**Your assignment**
Across the listing below, count the lines that mention the string "radio". Reply with the figure only.

━━━━━ Given records ━━━━━

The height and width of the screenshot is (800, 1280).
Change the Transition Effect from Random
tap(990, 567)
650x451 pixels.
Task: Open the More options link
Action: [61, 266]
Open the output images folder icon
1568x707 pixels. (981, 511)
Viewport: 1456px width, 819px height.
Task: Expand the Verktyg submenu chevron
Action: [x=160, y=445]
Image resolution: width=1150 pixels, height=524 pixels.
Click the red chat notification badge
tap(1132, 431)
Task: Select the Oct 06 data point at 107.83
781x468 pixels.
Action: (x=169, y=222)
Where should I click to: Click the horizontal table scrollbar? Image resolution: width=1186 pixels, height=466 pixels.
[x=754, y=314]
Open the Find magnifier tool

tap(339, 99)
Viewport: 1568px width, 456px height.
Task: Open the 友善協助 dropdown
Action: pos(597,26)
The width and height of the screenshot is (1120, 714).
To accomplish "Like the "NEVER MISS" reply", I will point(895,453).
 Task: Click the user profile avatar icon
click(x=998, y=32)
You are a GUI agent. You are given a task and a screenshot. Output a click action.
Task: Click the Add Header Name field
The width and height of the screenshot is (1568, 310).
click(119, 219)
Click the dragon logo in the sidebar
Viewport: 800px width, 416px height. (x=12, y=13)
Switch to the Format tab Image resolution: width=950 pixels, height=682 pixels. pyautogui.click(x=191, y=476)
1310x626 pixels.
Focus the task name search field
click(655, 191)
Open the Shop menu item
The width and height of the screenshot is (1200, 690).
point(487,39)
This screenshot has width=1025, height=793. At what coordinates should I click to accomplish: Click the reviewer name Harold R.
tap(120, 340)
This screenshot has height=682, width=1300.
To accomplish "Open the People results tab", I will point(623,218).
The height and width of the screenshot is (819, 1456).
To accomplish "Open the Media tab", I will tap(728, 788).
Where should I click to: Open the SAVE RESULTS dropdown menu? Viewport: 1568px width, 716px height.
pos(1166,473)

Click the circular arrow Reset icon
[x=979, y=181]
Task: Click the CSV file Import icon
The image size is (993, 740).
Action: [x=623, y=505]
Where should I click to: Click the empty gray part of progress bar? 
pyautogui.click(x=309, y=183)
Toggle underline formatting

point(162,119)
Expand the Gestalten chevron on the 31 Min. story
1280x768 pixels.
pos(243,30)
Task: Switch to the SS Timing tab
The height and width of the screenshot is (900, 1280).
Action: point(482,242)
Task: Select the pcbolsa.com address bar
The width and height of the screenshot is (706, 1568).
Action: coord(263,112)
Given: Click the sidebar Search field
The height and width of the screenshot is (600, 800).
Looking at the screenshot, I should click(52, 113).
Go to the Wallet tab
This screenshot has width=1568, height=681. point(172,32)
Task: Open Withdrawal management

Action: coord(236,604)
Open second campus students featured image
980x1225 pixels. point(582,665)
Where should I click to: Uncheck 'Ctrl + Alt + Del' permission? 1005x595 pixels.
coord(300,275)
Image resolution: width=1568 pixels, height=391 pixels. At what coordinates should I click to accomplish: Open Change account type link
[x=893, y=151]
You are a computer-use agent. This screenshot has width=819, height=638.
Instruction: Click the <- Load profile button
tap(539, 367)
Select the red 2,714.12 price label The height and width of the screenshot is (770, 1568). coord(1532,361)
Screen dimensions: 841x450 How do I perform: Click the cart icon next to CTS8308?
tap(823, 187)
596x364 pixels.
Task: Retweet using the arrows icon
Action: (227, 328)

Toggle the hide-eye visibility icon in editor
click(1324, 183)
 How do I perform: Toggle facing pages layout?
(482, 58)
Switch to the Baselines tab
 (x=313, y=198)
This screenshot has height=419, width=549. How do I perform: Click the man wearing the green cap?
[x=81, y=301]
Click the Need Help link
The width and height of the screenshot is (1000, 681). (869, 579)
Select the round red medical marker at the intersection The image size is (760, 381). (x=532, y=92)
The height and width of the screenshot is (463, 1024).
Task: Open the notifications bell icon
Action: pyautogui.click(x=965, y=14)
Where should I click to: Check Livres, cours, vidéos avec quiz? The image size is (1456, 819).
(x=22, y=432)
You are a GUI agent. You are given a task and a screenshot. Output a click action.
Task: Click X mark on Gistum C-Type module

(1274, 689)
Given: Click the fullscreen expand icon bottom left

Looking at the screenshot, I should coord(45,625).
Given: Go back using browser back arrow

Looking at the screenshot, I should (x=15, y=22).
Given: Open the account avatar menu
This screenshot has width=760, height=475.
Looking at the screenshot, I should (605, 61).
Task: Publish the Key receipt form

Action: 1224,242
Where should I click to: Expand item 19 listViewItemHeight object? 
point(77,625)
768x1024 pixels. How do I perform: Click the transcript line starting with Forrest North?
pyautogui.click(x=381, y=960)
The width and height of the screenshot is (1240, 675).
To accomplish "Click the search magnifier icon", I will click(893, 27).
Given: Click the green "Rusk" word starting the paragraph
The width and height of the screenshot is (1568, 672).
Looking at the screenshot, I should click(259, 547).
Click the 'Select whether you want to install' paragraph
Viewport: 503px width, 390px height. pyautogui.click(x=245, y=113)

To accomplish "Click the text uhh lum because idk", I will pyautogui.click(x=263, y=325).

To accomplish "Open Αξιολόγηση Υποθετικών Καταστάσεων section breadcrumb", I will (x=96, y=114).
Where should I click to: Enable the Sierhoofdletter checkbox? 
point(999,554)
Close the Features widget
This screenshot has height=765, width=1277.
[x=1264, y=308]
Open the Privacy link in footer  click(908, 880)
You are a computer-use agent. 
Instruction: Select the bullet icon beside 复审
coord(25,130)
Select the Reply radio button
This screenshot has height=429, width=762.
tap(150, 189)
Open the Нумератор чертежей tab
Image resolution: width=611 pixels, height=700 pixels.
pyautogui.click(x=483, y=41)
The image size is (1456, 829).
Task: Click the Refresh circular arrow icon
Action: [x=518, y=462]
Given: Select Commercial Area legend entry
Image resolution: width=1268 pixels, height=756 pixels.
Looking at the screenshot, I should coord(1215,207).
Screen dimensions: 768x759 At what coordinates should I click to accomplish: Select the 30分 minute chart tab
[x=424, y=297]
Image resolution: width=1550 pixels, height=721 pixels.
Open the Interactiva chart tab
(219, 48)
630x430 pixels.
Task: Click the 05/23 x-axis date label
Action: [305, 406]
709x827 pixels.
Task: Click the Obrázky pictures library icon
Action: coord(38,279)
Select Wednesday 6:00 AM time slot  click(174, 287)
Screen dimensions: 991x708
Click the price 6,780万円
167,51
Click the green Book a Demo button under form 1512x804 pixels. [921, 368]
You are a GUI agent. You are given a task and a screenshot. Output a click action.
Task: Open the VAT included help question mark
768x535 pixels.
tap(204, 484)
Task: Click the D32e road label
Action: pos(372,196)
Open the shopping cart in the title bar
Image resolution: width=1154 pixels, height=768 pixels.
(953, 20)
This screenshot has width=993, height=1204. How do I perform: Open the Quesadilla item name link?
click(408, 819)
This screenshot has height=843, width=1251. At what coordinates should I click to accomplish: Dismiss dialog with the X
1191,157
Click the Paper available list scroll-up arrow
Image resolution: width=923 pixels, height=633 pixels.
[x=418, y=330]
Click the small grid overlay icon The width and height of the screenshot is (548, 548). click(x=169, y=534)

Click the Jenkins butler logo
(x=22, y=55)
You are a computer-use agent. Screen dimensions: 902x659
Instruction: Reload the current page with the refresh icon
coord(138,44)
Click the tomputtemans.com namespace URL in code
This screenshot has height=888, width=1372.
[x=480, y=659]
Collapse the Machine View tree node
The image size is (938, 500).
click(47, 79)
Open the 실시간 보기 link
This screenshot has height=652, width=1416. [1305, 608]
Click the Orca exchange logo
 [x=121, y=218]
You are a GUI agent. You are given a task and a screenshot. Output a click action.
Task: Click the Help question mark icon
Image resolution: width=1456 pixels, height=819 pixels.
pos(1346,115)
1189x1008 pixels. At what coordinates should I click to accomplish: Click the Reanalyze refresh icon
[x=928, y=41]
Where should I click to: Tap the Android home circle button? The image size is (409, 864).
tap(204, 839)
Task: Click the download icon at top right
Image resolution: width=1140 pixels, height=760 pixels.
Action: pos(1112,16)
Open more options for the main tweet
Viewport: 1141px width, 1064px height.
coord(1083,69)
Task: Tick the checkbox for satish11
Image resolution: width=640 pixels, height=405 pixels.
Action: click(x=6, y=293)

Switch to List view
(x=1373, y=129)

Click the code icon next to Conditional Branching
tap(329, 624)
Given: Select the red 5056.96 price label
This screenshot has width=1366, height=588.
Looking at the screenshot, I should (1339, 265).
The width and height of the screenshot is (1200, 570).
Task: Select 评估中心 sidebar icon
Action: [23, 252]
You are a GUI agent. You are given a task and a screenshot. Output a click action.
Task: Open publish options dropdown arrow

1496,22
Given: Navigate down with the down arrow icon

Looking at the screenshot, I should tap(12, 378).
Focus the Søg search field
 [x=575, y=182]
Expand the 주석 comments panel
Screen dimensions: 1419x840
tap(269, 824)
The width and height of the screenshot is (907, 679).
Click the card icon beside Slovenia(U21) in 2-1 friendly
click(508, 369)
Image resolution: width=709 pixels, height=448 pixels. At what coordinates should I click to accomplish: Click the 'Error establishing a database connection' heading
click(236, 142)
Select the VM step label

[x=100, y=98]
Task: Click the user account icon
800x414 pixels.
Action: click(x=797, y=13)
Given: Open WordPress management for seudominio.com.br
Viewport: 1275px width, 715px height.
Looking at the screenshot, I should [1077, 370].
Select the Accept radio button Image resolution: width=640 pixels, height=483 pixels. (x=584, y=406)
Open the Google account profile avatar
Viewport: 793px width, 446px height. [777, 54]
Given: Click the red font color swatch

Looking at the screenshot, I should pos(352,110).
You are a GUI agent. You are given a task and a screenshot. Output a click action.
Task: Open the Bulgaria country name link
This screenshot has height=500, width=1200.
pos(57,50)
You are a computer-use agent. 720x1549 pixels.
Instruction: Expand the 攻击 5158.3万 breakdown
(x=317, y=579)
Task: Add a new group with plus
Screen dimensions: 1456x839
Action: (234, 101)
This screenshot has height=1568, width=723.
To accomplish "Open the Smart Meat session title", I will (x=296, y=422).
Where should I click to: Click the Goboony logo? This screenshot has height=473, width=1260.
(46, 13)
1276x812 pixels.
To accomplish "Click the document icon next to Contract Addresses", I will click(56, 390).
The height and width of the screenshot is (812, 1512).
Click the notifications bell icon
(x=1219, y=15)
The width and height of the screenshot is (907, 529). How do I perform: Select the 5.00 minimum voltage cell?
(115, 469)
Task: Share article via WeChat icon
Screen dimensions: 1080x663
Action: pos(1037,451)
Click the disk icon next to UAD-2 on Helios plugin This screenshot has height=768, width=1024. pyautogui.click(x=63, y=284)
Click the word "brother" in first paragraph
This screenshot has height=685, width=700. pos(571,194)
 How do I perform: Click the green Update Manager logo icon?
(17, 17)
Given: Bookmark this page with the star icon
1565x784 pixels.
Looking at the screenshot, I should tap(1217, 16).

━━━━━

**Output of the exercise**
2